Motivation de l’introduction d’une telle procédure
Ce n’est un secret pour personne, la Belgique fait partie des pays dont les juridictions de fond sont le plus engorgées et où l’arriéré judiciaire se fait sentir de plus en plus au fil des années. Ses juridictions sont, d’ailleurs, parmi les plus encombrées d’Europe . Une solution était plus que nécessaire. Le recouvrement extrajudiciaire des créances incontestées apparut comme l’une des solutions envisageables.
Prévoir une procédure extrajudiciaire pour les créances incontestées semble être quelque chose d’assez logique. Nous ne sommes pas face à un conflit puisque le débiteur ne conteste pas sa dette. Pourquoi, dans ce cas, passer devant un juge, si aucun conflit ne doit être résolu ? C’est une perte de temps, d’argent et cela bloque tout le système. Passer par la voie extrajudiciaire permettrait de soulager autant les juges que les greffes. Cela a aussi l’avantage de contrer le fait que le débiteur, redevable d’une faible somme d’argent, ne paie car il y a peu de chance qu’une procédure judiciaire soit entamée contre lui. Les coûts étant trop élevés et les formalités trop nombreuses, le créancier préférera laisser tomber.
Avec une telle procédure, l’avocat ainsi que l’huissier permettront à leur client, suite à un examen de sa solvabilité et un plan d’apurement, de passer par la voie extrajudiciaire et dévieront une partie du contentieux hors des cours et tribunaux. Le principal acteur de cette procédure n’est donc plus le juge mais l’huissier de justice (qui en a d’ailleurs le monopole). Cela se traduit par une modification de l’article 519 et l’insertion des articles 1394/20 et suivants du Code Judiciaire.
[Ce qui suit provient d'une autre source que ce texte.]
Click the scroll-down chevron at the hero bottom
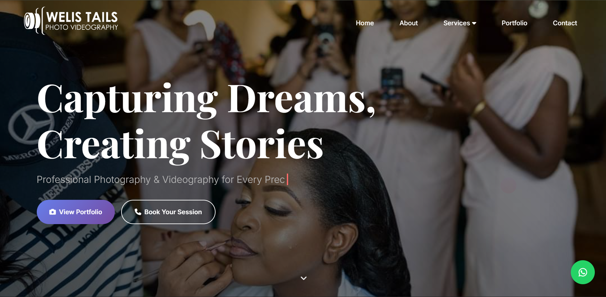 pyautogui.click(x=304, y=278)
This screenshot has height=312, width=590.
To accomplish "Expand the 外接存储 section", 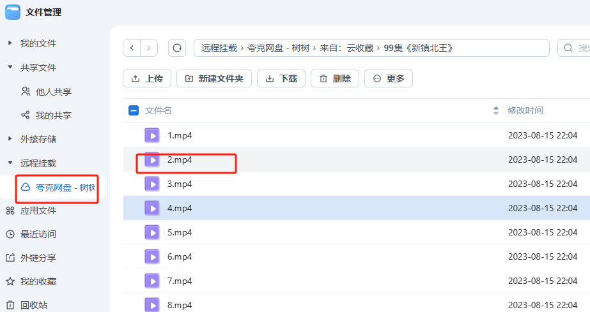I will click(x=10, y=138).
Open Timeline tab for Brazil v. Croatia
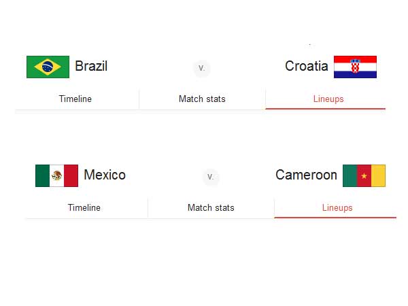This screenshot has height=306, width=408. 75,99
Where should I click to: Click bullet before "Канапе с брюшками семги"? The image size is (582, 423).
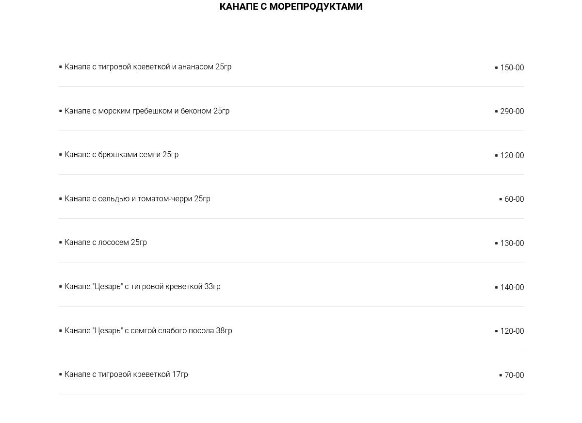coord(61,154)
Le recouvrement des créances étant le domaine privilégié des huissiers de justice, il était naturel de leur confier cette nouvelle tâche. Leur statut d’officiel ministériel est, en plus, un gage d’impartialité .
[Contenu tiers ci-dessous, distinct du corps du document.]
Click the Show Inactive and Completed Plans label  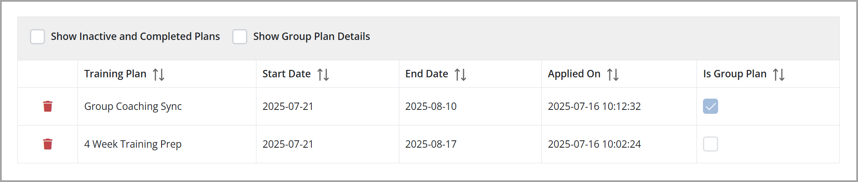135,36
Il faut tout de même préciser que cette procédure n’est qu’une alternative et qu’elle ne prive en aucun cas le créancier de préférer utiliser les voies traditionnelles de recouvrement des créances. Néanmoins, certaines juridictions ont déjà mis à charge d’une partie les frais de citation, malgré le fait que celle-ci ait obtenu gain de cause. Le juge de Gand a d’ailleurs déjà considéré qu’en passant par une procédure judiciaire classique, le requérant n’avait pas agi « comme un bon père de famille », et aurait dû envisager une procédure accélérée (telle la procédure RCI), applicable au cas d’espèce, au nom du principe d’économie de procédure .
Influence européenne
On a constaté, avec le temps, qu’un grand nombre d’entreprises subissent des retards dans le paiement de leurs créances. Parmi celles-ci, on trouve beaucoup de PME. Malheureusement, les frais pour recouvrir de telles créances sont importants, ce qui les empêchent de se développer et les poussent parfois au crédit. Se retrouvant étranglées entre le remboursement de leur crédit et des débiteurs qui tardent à payer, ces PME risquent la faillite. C’est un constat, en Belgique comme ailleurs dans l’Union Européenne, une bonne partie des faillites trouvent leur cause dans les retards de paiements des débiteurs .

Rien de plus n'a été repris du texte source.